(Word and element location data)
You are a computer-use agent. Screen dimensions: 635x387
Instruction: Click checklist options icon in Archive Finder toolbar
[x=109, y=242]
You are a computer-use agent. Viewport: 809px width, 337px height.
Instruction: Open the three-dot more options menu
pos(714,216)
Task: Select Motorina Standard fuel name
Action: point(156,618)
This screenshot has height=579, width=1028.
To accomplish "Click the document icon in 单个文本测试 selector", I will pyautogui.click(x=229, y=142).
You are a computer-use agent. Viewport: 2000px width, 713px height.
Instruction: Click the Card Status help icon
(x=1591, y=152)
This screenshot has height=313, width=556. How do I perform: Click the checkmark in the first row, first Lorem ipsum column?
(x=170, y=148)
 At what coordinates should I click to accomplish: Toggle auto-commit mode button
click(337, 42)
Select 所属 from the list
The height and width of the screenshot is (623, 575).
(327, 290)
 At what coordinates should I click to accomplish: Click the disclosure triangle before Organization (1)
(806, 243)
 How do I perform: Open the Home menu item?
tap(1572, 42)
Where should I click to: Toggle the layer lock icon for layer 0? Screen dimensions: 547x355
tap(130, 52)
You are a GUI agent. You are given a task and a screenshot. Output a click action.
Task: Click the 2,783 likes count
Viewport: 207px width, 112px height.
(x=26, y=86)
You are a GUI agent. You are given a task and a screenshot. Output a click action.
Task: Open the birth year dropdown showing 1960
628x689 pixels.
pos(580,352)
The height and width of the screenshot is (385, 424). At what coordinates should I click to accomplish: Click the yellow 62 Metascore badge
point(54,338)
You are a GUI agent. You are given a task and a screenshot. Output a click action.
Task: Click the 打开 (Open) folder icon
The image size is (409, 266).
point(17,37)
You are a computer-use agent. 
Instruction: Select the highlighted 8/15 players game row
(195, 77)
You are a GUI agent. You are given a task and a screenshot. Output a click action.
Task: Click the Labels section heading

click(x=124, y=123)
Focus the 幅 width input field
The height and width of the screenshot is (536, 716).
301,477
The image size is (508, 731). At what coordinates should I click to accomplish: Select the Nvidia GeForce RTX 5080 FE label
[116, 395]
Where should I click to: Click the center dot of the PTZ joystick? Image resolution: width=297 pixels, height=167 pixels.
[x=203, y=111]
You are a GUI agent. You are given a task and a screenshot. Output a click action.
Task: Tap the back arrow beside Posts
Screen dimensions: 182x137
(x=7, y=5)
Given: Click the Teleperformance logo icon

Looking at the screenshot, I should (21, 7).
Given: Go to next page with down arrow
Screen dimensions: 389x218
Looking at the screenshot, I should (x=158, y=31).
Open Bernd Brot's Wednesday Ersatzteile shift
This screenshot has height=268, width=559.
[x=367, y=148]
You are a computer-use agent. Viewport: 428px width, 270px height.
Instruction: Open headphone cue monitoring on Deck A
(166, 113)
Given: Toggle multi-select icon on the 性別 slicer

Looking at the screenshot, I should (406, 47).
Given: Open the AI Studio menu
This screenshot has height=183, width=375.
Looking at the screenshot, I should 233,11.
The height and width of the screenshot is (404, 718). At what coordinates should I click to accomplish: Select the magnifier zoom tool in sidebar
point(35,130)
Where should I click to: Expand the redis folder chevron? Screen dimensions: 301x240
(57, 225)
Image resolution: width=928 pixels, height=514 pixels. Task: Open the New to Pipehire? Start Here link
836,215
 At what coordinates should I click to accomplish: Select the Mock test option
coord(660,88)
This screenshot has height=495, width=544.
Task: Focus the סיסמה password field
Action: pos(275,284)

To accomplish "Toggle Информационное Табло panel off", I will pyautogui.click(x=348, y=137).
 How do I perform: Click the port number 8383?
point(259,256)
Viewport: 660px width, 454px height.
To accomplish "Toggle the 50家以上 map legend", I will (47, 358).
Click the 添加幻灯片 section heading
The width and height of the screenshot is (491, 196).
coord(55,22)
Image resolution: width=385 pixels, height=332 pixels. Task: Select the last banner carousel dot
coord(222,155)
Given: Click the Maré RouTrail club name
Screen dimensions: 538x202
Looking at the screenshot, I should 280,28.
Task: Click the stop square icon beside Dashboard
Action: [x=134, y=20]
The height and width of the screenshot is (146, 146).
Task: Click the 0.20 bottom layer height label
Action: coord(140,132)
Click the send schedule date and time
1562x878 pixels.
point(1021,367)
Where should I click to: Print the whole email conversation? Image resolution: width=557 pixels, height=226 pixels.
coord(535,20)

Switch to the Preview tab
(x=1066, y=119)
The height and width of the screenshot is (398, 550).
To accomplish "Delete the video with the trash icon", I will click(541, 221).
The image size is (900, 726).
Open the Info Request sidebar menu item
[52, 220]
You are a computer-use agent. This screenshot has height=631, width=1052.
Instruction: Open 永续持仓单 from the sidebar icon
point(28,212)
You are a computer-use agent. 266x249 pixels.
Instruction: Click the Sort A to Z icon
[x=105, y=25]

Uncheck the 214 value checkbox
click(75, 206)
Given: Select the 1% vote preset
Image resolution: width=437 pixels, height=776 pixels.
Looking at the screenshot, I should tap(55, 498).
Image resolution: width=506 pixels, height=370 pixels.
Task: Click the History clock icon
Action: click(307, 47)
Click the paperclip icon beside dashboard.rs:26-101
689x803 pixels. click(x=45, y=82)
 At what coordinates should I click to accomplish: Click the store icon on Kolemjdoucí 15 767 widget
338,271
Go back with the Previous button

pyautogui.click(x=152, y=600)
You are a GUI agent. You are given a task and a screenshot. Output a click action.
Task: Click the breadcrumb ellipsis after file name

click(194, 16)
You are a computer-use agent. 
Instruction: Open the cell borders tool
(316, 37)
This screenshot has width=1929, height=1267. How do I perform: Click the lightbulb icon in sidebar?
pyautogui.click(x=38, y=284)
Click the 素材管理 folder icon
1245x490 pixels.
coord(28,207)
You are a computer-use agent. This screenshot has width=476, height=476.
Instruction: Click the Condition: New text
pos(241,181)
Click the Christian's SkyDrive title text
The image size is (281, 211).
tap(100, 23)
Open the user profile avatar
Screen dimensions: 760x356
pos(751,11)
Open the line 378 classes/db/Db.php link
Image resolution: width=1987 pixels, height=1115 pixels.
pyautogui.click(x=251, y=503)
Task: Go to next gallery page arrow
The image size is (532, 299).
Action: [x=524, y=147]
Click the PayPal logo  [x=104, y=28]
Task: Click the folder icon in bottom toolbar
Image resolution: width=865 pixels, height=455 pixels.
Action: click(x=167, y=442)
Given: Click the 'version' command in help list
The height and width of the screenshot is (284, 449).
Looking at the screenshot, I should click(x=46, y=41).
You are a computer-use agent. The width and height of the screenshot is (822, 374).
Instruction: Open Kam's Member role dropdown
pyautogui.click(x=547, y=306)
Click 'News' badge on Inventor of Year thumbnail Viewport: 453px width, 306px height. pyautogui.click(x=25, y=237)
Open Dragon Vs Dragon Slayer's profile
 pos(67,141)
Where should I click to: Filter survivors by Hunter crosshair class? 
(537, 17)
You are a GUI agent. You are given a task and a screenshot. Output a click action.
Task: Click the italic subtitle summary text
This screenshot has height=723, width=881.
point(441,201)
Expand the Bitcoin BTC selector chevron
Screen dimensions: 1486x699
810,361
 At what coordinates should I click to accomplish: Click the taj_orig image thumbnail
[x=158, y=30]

_Task description_. Reproduce all of the material above verbatim, keeping every line in its original order.

_Result of this exercise_.
You are a computer-use agent. Screen dimensions: 635x387
Instruction: Click checklist options icon in Archive Finder toolbar
[x=109, y=242]
You are a computer-use agent. Viewport: 809px width, 337px height.
Instruction: Open the three-dot more options menu
pos(714,216)
Task: Select Motorina Standard fuel name
Action: point(156,618)
This screenshot has height=579, width=1028.
To accomplish "Click the document icon in 单个文本测试 selector", I will pyautogui.click(x=229, y=142).
You are a computer-use agent. Viewport: 2000px width, 713px height.
Instruction: Click the Card Status help icon
(x=1591, y=152)
This screenshot has height=313, width=556. How do I perform: Click the checkmark in the first row, first Lorem ipsum column?
(x=170, y=148)
 At what coordinates should I click to accomplish: Toggle auto-commit mode button
click(337, 42)
Select 所属 from the list
The height and width of the screenshot is (623, 575).
(327, 290)
 At what coordinates should I click to accomplish: Click the disclosure triangle before Organization (1)
(806, 243)
 How do I perform: Open the Home menu item?
tap(1572, 42)
Where should I click to: Toggle the layer lock icon for layer 0? Screen dimensions: 547x355
tap(130, 52)
You are a GUI agent. You are given a task and a screenshot. Output a click action.
Task: Click the 2,783 likes count
Viewport: 207px width, 112px height.
(x=26, y=86)
You are a GUI agent. You are given a task and a screenshot. Output a click action.
Task: Open the birth year dropdown showing 1960
628x689 pixels.
pos(580,352)
The height and width of the screenshot is (385, 424). At what coordinates should I click to accomplish: Click the yellow 62 Metascore badge
point(54,338)
You are a GUI agent. You are given a task and a screenshot. Output a click action.
Task: Click the 打开 (Open) folder icon
The image size is (409, 266).
point(17,37)
You are a computer-use agent. 
Instruction: Select the highlighted 8/15 players game row
(195, 77)
You are a GUI agent. You are given a task and a screenshot. Output a click action.
Task: Click the Labels section heading

click(x=124, y=123)
Focus the 幅 width input field
The height and width of the screenshot is (536, 716).
301,477
The image size is (508, 731). At what coordinates should I click to accomplish: Select the Nvidia GeForce RTX 5080 FE label
[116, 395]
Where should I click to: Click the center dot of the PTZ joystick? Image resolution: width=297 pixels, height=167 pixels.
[x=203, y=111]
You are a GUI agent. You are given a task and a screenshot. Output a click action.
Task: Tap the back arrow beside Posts
Screen dimensions: 182x137
(x=7, y=5)
Given: Click the Teleperformance logo icon

Looking at the screenshot, I should (21, 7).
Given: Go to next page with down arrow
Screen dimensions: 389x218
Looking at the screenshot, I should (x=158, y=31).
Open Bernd Brot's Wednesday Ersatzteile shift
This screenshot has height=268, width=559.
[x=367, y=148]
You are a computer-use agent. Viewport: 428px width, 270px height.
Instruction: Open headphone cue monitoring on Deck A
(166, 113)
Given: Toggle multi-select icon on the 性別 slicer

Looking at the screenshot, I should (406, 47).
Given: Open the AI Studio menu
This screenshot has height=183, width=375.
Looking at the screenshot, I should 233,11.
The height and width of the screenshot is (404, 718). At what coordinates should I click to accomplish: Select the magnifier zoom tool in sidebar
point(35,130)
Where should I click to: Expand the redis folder chevron? Screen dimensions: 301x240
(57, 225)
Image resolution: width=928 pixels, height=514 pixels. Task: Open the New to Pipehire? Start Here link
836,215
 At what coordinates should I click to accomplish: Select the Mock test option
coord(660,88)
This screenshot has height=495, width=544.
Task: Focus the סיסמה password field
Action: pos(275,284)

To accomplish "Toggle Информационное Табло panel off", I will pyautogui.click(x=348, y=137).
 How do I perform: Click the port number 8383?
point(259,256)
Viewport: 660px width, 454px height.
To accomplish "Toggle the 50家以上 map legend", I will (47, 358).
Click the 添加幻灯片 section heading
The width and height of the screenshot is (491, 196).
coord(55,22)
Image resolution: width=385 pixels, height=332 pixels. Task: Select the last banner carousel dot
coord(222,155)
Given: Click the Maré RouTrail club name
Screen dimensions: 538x202
Looking at the screenshot, I should 280,28.
Task: Click the stop square icon beside Dashboard
Action: [x=134, y=20]
The height and width of the screenshot is (146, 146).
Task: Click the 0.20 bottom layer height label
Action: coord(140,132)
Click the send schedule date and time
1562x878 pixels.
point(1021,367)
Where should I click to: Print the whole email conversation? Image resolution: width=557 pixels, height=226 pixels.
coord(535,20)

Switch to the Preview tab
(x=1066, y=119)
The height and width of the screenshot is (398, 550).
To accomplish "Delete the video with the trash icon", I will click(541, 221).
The image size is (900, 726).
Open the Info Request sidebar menu item
[52, 220]
You are a computer-use agent. This screenshot has height=631, width=1052.
Instruction: Open 永续持仓单 from the sidebar icon
point(28,212)
You are a computer-use agent. 266x249 pixels.
Instruction: Click the Sort A to Z icon
[x=105, y=25]

Uncheck the 214 value checkbox
click(75, 206)
Given: Select the 1% vote preset
Image resolution: width=437 pixels, height=776 pixels.
Looking at the screenshot, I should tap(55, 498).
Image resolution: width=506 pixels, height=370 pixels.
Task: Click the History clock icon
Action: click(307, 47)
Click the paperclip icon beside dashboard.rs:26-101
689x803 pixels. click(x=45, y=82)
 At what coordinates should I click to accomplish: Click the store icon on Kolemjdoucí 15 767 widget
338,271
Go back with the Previous button

pyautogui.click(x=152, y=600)
You are a GUI agent. You are given a task and a screenshot. Output a click action.
Task: Click the breadcrumb ellipsis after file name

click(194, 16)
You are a computer-use agent. 
Instruction: Open the cell borders tool
(316, 37)
This screenshot has width=1929, height=1267. How do I perform: Click the lightbulb icon in sidebar?
pyautogui.click(x=38, y=284)
Click the 素材管理 folder icon
1245x490 pixels.
coord(28,207)
You are a computer-use agent. This screenshot has width=476, height=476.
Instruction: Click the Condition: New text
pos(241,181)
Click the Christian's SkyDrive title text
The image size is (281, 211).
tap(100, 23)
Open the user profile avatar
Screen dimensions: 760x356
pos(751,11)
Open the line 378 classes/db/Db.php link
Image resolution: width=1987 pixels, height=1115 pixels.
pyautogui.click(x=251, y=503)
Task: Go to next gallery page arrow
The image size is (532, 299).
Action: [x=524, y=147]
Click the PayPal logo  [x=104, y=28]
Task: Click the folder icon in bottom toolbar
Image resolution: width=865 pixels, height=455 pixels.
Action: click(x=167, y=442)
Given: Click the 'version' command in help list
The height and width of the screenshot is (284, 449).
Looking at the screenshot, I should click(x=46, y=41).
You are a computer-use agent. The width and height of the screenshot is (822, 374).
Instruction: Open Kam's Member role dropdown
pyautogui.click(x=547, y=306)
Click 'News' badge on Inventor of Year thumbnail Viewport: 453px width, 306px height. pyautogui.click(x=25, y=237)
Open Dragon Vs Dragon Slayer's profile
 pos(67,141)
Where should I click to: Filter survivors by Hunter crosshair class? 
(537, 17)
You are a GUI agent. You are given a task and a screenshot. Output a click action.
Task: Click the italic subtitle summary text
This screenshot has height=723, width=881.
point(441,201)
Expand the Bitcoin BTC selector chevron
Screen dimensions: 1486x699
810,361
 At what coordinates should I click to accomplish: Click the taj_orig image thumbnail
[x=158, y=30]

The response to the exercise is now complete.